:: YOUR INSTRUCTIONS ::
Make your reply a word-for-word repeat of the records.
----
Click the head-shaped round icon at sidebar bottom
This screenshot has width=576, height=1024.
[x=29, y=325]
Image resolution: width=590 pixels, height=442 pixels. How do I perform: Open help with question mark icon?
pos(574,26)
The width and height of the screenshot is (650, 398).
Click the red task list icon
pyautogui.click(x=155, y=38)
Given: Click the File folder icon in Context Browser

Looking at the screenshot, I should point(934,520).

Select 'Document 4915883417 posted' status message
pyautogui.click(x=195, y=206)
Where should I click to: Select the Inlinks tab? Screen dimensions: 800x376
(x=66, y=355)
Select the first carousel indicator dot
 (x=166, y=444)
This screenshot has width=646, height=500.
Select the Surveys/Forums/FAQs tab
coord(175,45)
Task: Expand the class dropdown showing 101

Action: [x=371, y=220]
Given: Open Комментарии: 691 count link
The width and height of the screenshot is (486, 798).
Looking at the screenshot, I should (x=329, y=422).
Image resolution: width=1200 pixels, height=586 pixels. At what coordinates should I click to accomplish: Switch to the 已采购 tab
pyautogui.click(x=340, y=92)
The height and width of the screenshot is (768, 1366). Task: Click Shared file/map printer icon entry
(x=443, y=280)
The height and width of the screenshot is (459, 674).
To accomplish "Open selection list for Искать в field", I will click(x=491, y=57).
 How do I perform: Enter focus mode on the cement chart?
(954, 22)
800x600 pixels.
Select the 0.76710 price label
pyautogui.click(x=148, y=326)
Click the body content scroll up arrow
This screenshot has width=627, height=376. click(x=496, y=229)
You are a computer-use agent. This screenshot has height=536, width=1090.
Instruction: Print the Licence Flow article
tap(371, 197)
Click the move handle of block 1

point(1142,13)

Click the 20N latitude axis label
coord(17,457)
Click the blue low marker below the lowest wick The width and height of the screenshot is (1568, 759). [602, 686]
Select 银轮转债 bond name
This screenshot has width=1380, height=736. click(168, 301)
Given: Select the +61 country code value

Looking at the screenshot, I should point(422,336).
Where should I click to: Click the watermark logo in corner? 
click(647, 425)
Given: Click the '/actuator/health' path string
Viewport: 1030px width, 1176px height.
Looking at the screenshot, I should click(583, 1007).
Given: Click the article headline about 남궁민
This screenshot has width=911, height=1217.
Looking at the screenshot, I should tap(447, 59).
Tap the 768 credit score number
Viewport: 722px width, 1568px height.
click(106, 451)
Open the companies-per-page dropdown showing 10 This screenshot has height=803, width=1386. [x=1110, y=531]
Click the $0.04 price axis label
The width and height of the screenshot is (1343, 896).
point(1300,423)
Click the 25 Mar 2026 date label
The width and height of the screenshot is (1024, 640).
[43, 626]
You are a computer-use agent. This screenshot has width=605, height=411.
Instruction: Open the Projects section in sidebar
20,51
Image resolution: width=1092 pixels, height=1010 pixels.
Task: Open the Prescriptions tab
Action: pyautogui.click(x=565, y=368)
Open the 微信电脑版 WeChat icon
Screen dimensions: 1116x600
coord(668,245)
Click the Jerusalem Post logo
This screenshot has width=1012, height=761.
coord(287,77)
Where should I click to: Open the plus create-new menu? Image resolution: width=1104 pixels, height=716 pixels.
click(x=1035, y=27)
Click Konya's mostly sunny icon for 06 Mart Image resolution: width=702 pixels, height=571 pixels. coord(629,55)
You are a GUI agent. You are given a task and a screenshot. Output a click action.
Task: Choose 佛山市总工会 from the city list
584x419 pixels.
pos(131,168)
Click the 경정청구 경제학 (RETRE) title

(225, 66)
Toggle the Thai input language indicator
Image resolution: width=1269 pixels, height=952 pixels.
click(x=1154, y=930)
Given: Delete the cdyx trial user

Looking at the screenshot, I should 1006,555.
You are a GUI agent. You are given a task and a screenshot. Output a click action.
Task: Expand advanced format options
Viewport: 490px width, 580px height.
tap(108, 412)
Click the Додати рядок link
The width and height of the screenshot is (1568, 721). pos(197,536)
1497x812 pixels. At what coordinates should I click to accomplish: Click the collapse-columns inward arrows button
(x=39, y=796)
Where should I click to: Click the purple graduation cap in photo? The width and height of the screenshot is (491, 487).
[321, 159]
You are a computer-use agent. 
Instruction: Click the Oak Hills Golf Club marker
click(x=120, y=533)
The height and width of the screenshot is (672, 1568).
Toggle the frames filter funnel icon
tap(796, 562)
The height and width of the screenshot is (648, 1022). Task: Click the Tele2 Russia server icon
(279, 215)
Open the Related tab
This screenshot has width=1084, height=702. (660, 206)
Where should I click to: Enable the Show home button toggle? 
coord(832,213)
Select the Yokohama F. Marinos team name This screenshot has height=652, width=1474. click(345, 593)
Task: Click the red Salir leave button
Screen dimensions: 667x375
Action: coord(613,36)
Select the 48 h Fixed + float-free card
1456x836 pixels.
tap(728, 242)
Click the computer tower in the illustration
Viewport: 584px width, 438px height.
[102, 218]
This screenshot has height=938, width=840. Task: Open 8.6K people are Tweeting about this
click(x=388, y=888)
----
:: TASK RESPONSE ::
Click the head-shaped round icon at sidebar bottom
This screenshot has width=576, height=1024.
[x=29, y=325]
Image resolution: width=590 pixels, height=442 pixels. How do I perform: Open help with question mark icon?
pos(574,26)
The width and height of the screenshot is (650, 398).
Click the red task list icon
pyautogui.click(x=155, y=38)
Given: Click the File folder icon in Context Browser

Looking at the screenshot, I should point(934,520).

Select 'Document 4915883417 posted' status message
pyautogui.click(x=195, y=206)
Where should I click to: Select the Inlinks tab? Screen dimensions: 800x376
(x=66, y=355)
Select the first carousel indicator dot
 (x=166, y=444)
This screenshot has width=646, height=500.
Select the Surveys/Forums/FAQs tab
coord(175,45)
Task: Expand the class dropdown showing 101

Action: [x=371, y=220]
Given: Open Комментарии: 691 count link
The width and height of the screenshot is (486, 798).
Looking at the screenshot, I should (x=329, y=422).
Image resolution: width=1200 pixels, height=586 pixels. At what coordinates should I click to accomplish: Switch to the 已采购 tab
pyautogui.click(x=340, y=92)
The height and width of the screenshot is (768, 1366). Task: Click Shared file/map printer icon entry
(x=443, y=280)
The height and width of the screenshot is (459, 674).
To accomplish "Open selection list for Искать в field", I will click(x=491, y=57).
 How do I perform: Enter focus mode on the cement chart?
(954, 22)
800x600 pixels.
Select the 0.76710 price label
pyautogui.click(x=148, y=326)
Click the body content scroll up arrow
This screenshot has width=627, height=376. click(x=496, y=229)
You are a computer-use agent. This screenshot has height=536, width=1090.
Instruction: Print the Licence Flow article
tap(371, 197)
Click the move handle of block 1

point(1142,13)

Click the 20N latitude axis label
coord(17,457)
Click the blue low marker below the lowest wick The width and height of the screenshot is (1568, 759). [602, 686]
Select 银轮转债 bond name
This screenshot has width=1380, height=736. click(168, 301)
Given: Select the +61 country code value

Looking at the screenshot, I should point(422,336).
Where should I click to: Click the watermark logo in corner? 
click(647, 425)
Given: Click the '/actuator/health' path string
Viewport: 1030px width, 1176px height.
Looking at the screenshot, I should click(583, 1007).
Given: Click the article headline about 남궁민
This screenshot has width=911, height=1217.
Looking at the screenshot, I should tap(447, 59).
Tap the 768 credit score number
Viewport: 722px width, 1568px height.
click(106, 451)
Open the companies-per-page dropdown showing 10 This screenshot has height=803, width=1386. [x=1110, y=531]
Click the $0.04 price axis label
The width and height of the screenshot is (1343, 896).
point(1300,423)
Click the 25 Mar 2026 date label
The width and height of the screenshot is (1024, 640).
[43, 626]
You are a computer-use agent. This screenshot has width=605, height=411.
Instruction: Open the Projects section in sidebar
20,51
Image resolution: width=1092 pixels, height=1010 pixels.
Task: Open the Prescriptions tab
Action: pyautogui.click(x=565, y=368)
Open the 微信电脑版 WeChat icon
Screen dimensions: 1116x600
coord(668,245)
Click the Jerusalem Post logo
This screenshot has width=1012, height=761.
coord(287,77)
Where should I click to: Open the plus create-new menu? Image resolution: width=1104 pixels, height=716 pixels.
click(x=1035, y=27)
Click Konya's mostly sunny icon for 06 Mart Image resolution: width=702 pixels, height=571 pixels. coord(629,55)
You are a GUI agent. You are given a task and a screenshot. Output a click action.
Task: Choose 佛山市总工会 from the city list
584x419 pixels.
pos(131,168)
Click the 경정청구 경제학 (RETRE) title

(225, 66)
Toggle the Thai input language indicator
Image resolution: width=1269 pixels, height=952 pixels.
click(x=1154, y=930)
Given: Delete the cdyx trial user

Looking at the screenshot, I should 1006,555.
You are a GUI agent. You are given a task and a screenshot. Output a click action.
Task: Expand advanced format options
Viewport: 490px width, 580px height.
tap(108, 412)
Click the Додати рядок link
The width and height of the screenshot is (1568, 721). pos(197,536)
1497x812 pixels. At what coordinates should I click to accomplish: Click the collapse-columns inward arrows button
(x=39, y=796)
Where should I click to: Click the purple graduation cap in photo? The width and height of the screenshot is (491, 487).
[321, 159]
You are a computer-use agent. 
Instruction: Click the Oak Hills Golf Club marker
click(x=120, y=533)
The height and width of the screenshot is (672, 1568).
Toggle the frames filter funnel icon
tap(796, 562)
The height and width of the screenshot is (648, 1022). Task: Click the Tele2 Russia server icon
(279, 215)
Open the Related tab
This screenshot has width=1084, height=702. (660, 206)
Where should I click to: Enable the Show home button toggle? 
coord(832,213)
Select the Yokohama F. Marinos team name This screenshot has height=652, width=1474. click(345, 593)
Task: Click the red Salir leave button
Screen dimensions: 667x375
Action: coord(613,36)
Select the 48 h Fixed + float-free card
1456x836 pixels.
tap(728, 242)
Click the computer tower in the illustration
Viewport: 584px width, 438px height.
[102, 218]
This screenshot has height=938, width=840. Task: Open 8.6K people are Tweeting about this
click(x=388, y=888)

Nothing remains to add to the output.